• WRITTEN PROBLEM:
Can you turn everything in the data from the line containing "You are a computer-use" down through the end into a Markdown table with the columns Row and Text, numbering each line and skipping blank ones? Keep the pictures out of the table.
--- Begin INPUT MATERIAL ---
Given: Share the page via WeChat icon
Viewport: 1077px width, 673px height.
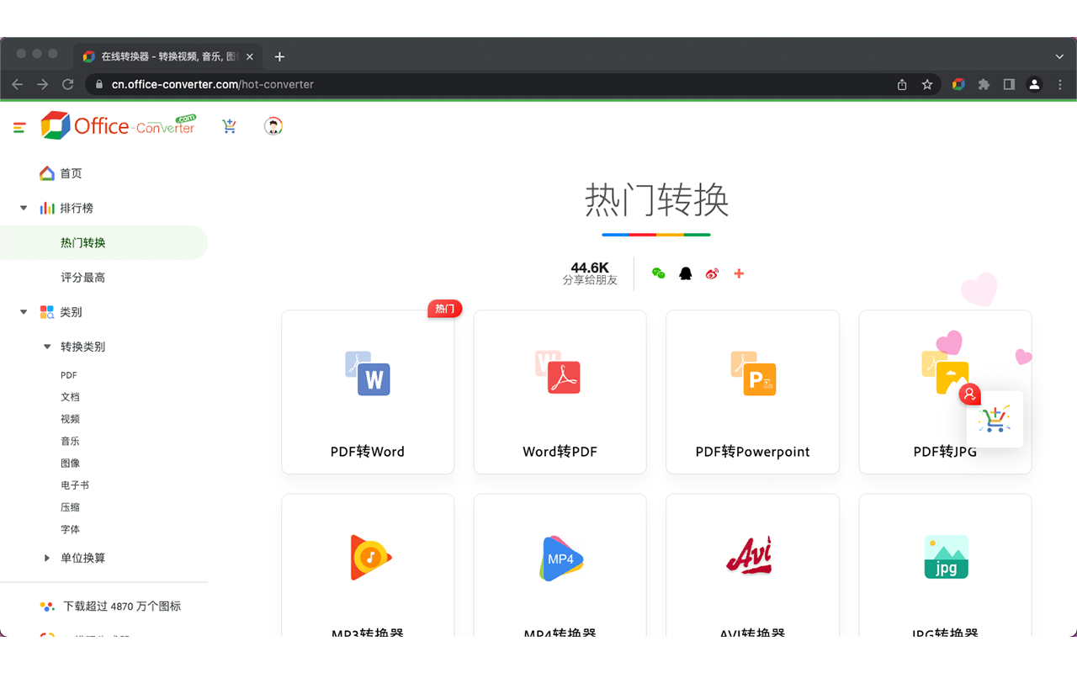Looking at the screenshot, I should click(658, 273).
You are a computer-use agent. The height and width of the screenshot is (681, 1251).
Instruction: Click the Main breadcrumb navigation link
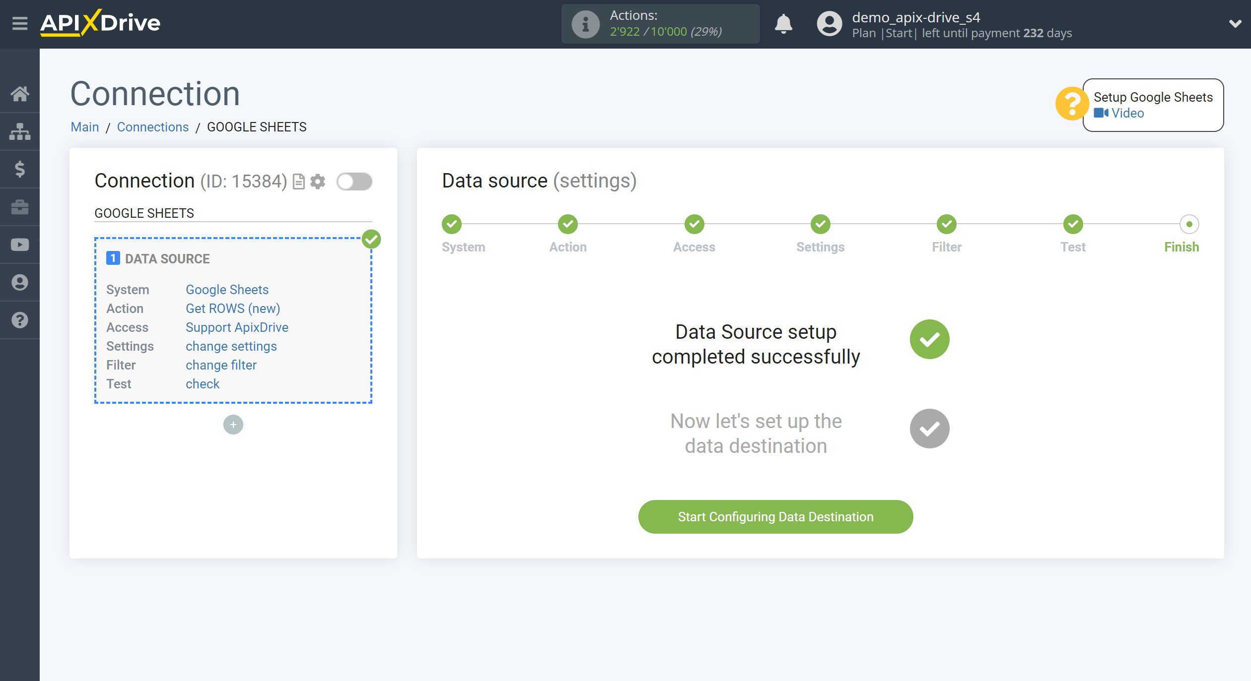(84, 126)
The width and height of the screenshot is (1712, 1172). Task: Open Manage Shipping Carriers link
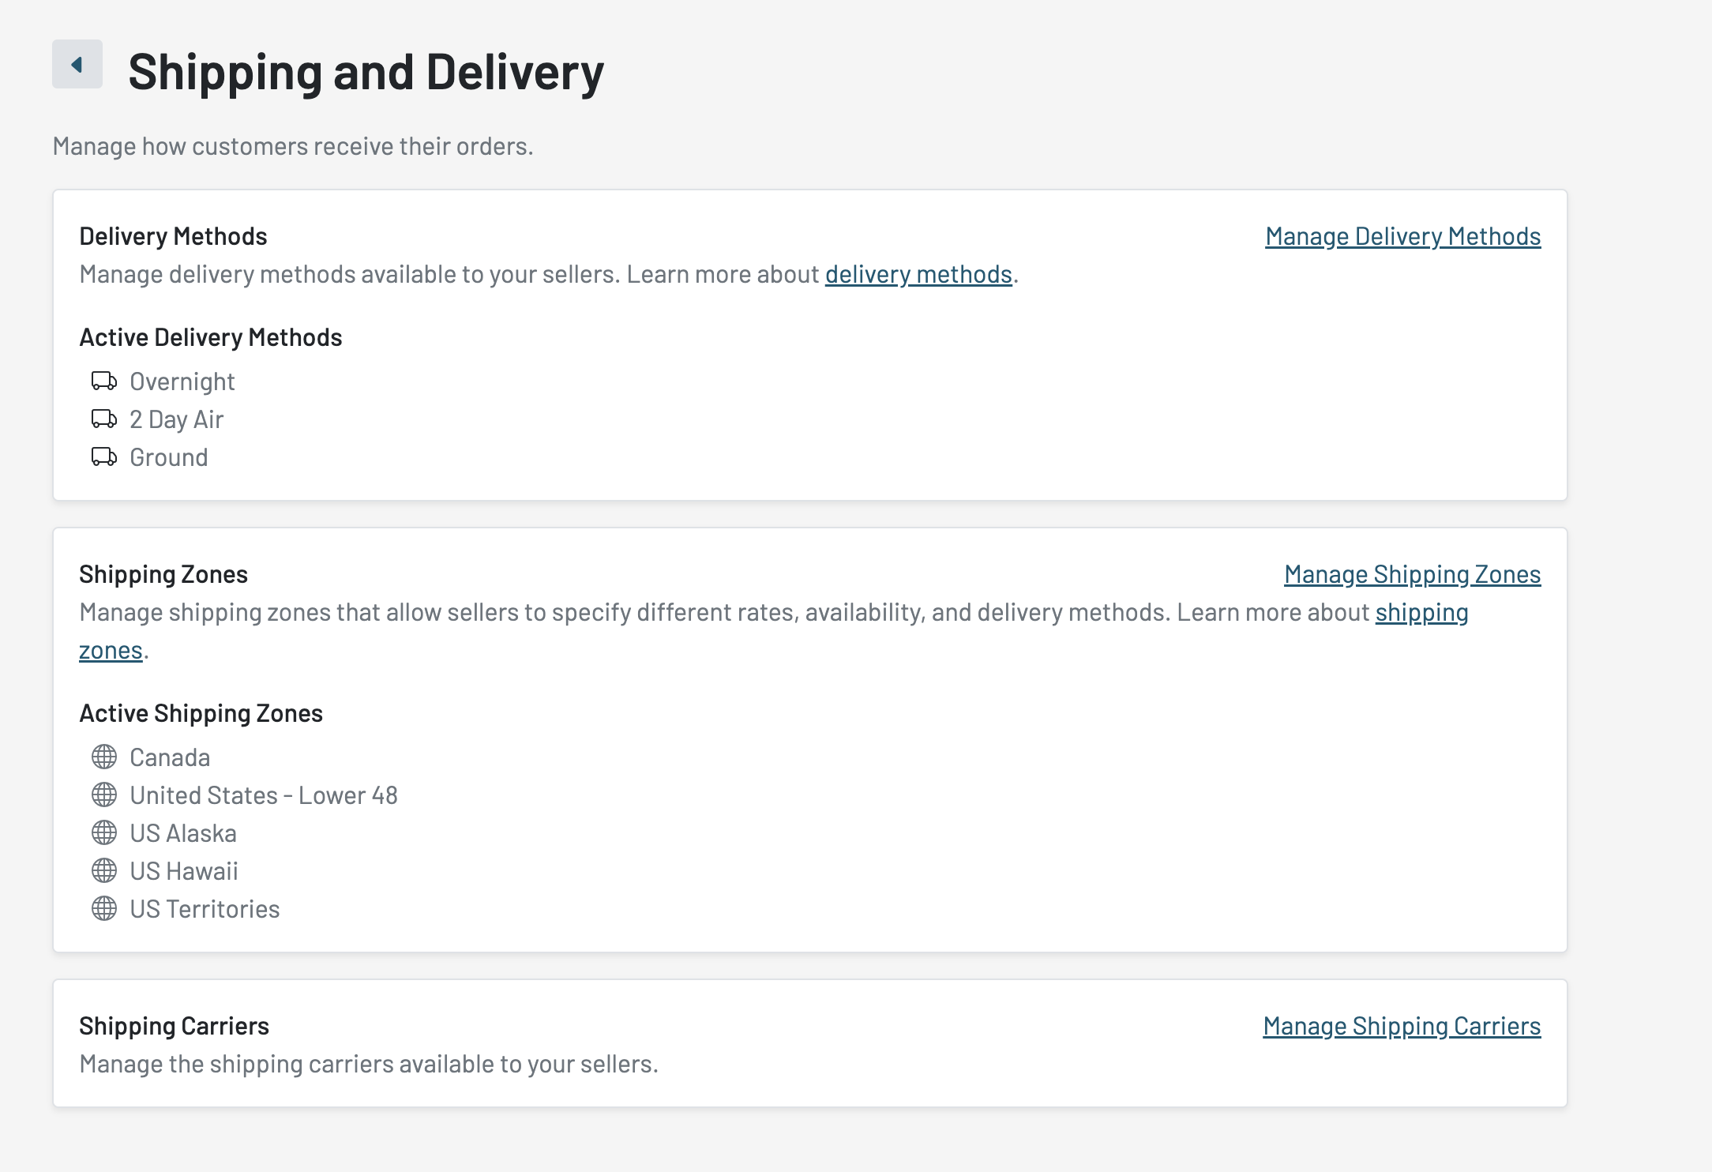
--- End INPUT MATERIAL ---
• SOLUTION FOR THIS EXERCISE:
| Row | Text |
|---|---|
| 1 | You are a computer-use agent. The height and width of the screenshot is (681, 1251). |
| 2 | Instruction: Click the Main breadcrumb navigation link |
| 3 | (84, 126) |
| 4 | The width and height of the screenshot is (1712, 1172). Task: Open Manage Shipping Carriers link |